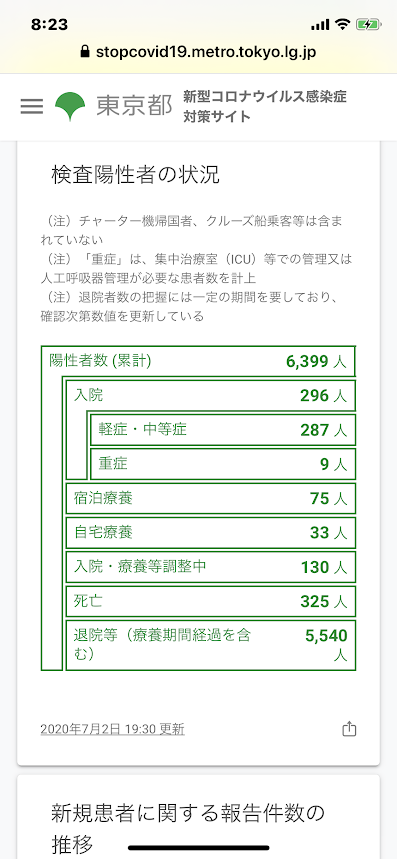397x859 pixels.
Task: Tap the green Tokyo ginkgo logo
Action: tap(70, 106)
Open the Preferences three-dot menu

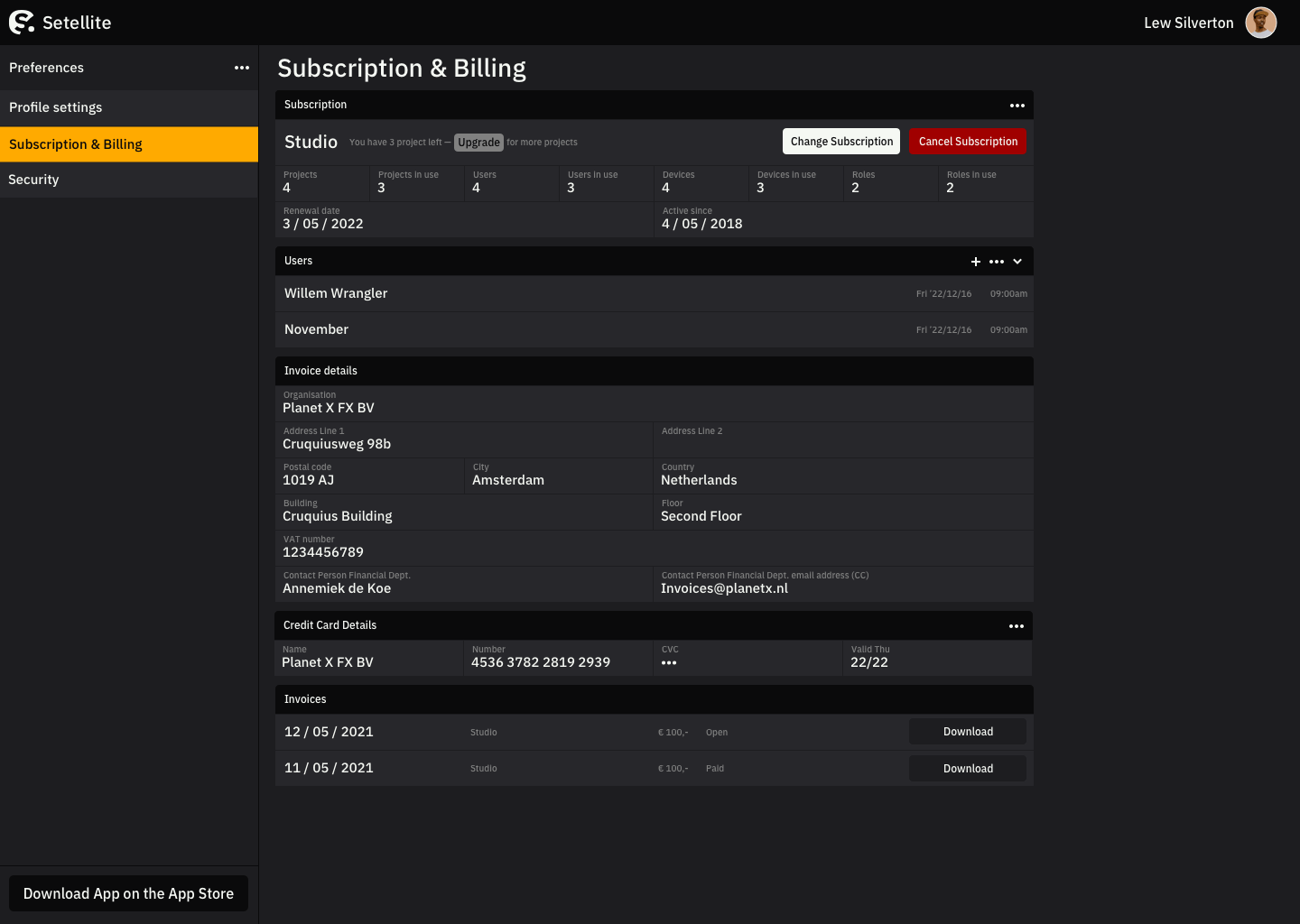(242, 68)
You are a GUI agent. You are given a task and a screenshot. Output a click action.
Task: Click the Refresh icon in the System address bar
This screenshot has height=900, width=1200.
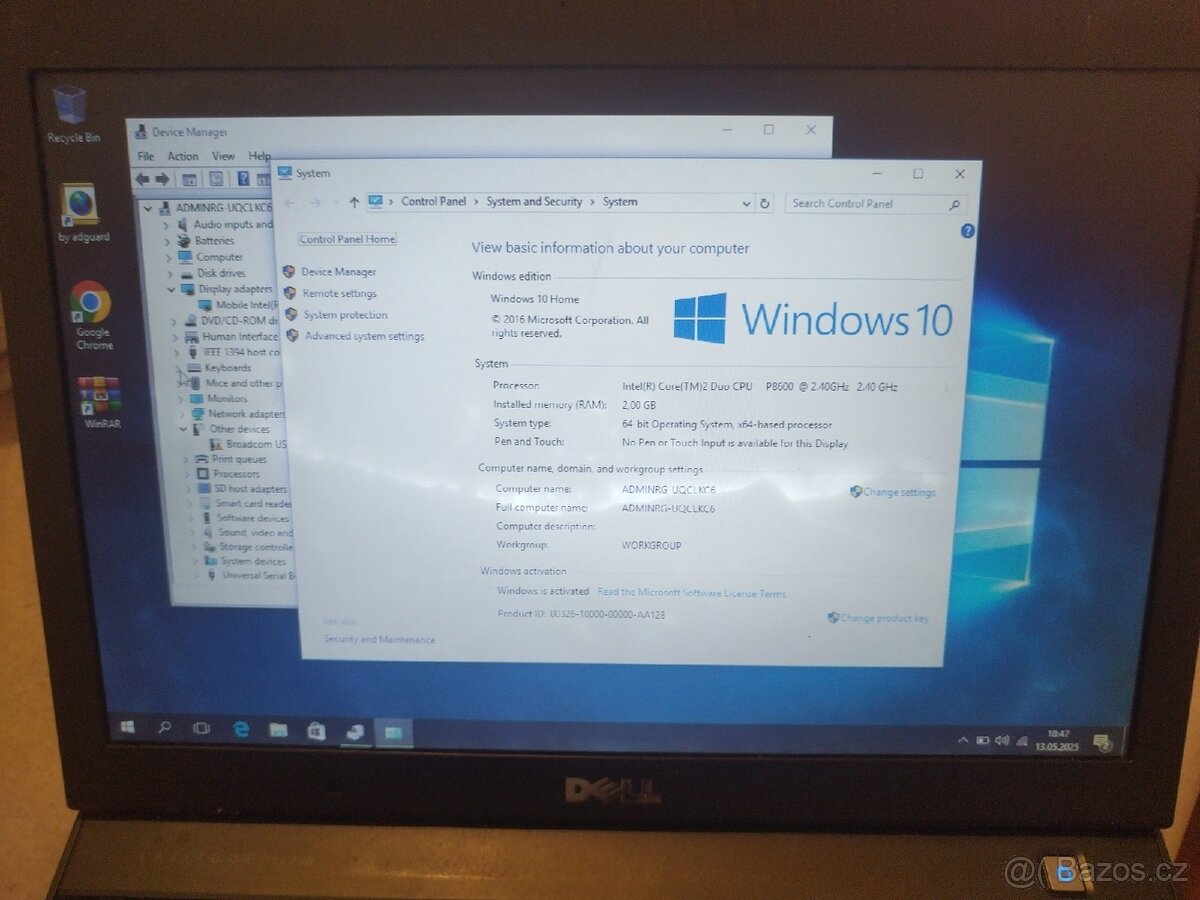[765, 202]
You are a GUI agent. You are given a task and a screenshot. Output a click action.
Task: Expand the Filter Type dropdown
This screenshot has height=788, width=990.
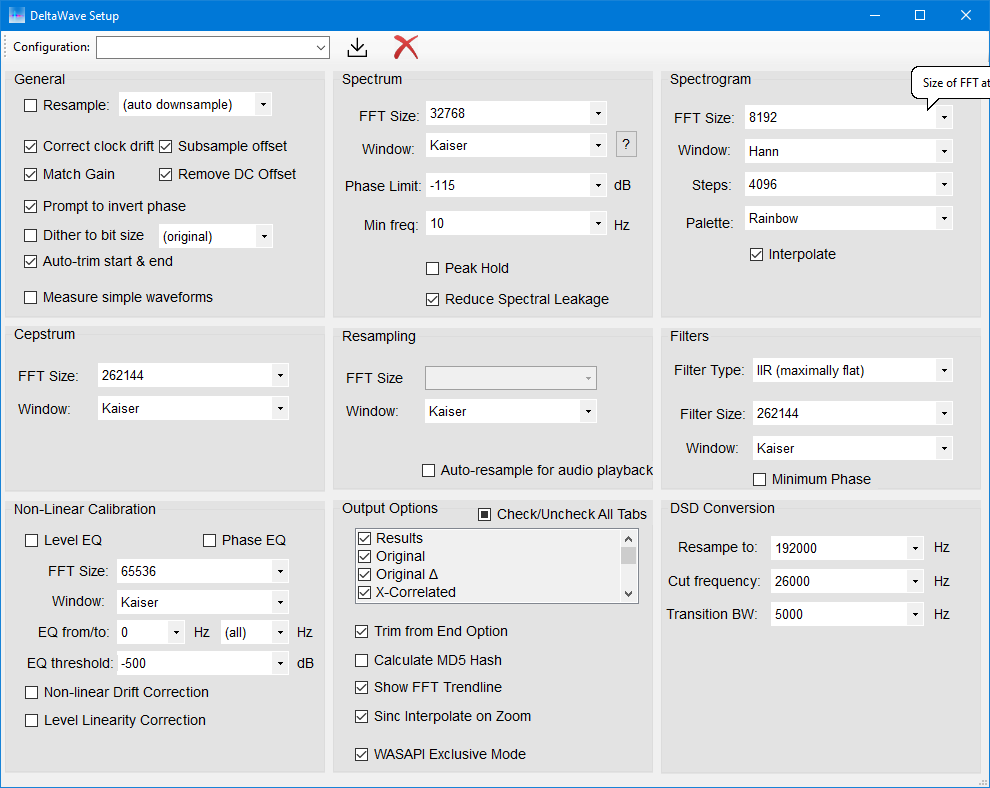(x=943, y=371)
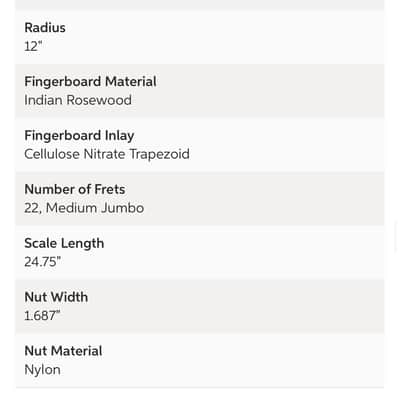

—————

Task prompt: Exactly as written, reproduce the lines from the one containing "Open the Preferences three-dot menu" through the last line of the entries above, and leave every picture out.

Your solution:
Open the Preferences three-dot menu

(242, 68)
You are a GUI agent. You are given a task and a screenshot. Output a click action.
Task: Click the Refresh icon in the System address bar
This screenshot has height=900, width=1200.
[765, 202]
You are a GUI agent. You are given a task and a screenshot. Output a click action.
Task: Expand the Filter Type dropdown
This screenshot has height=788, width=990.
(x=943, y=371)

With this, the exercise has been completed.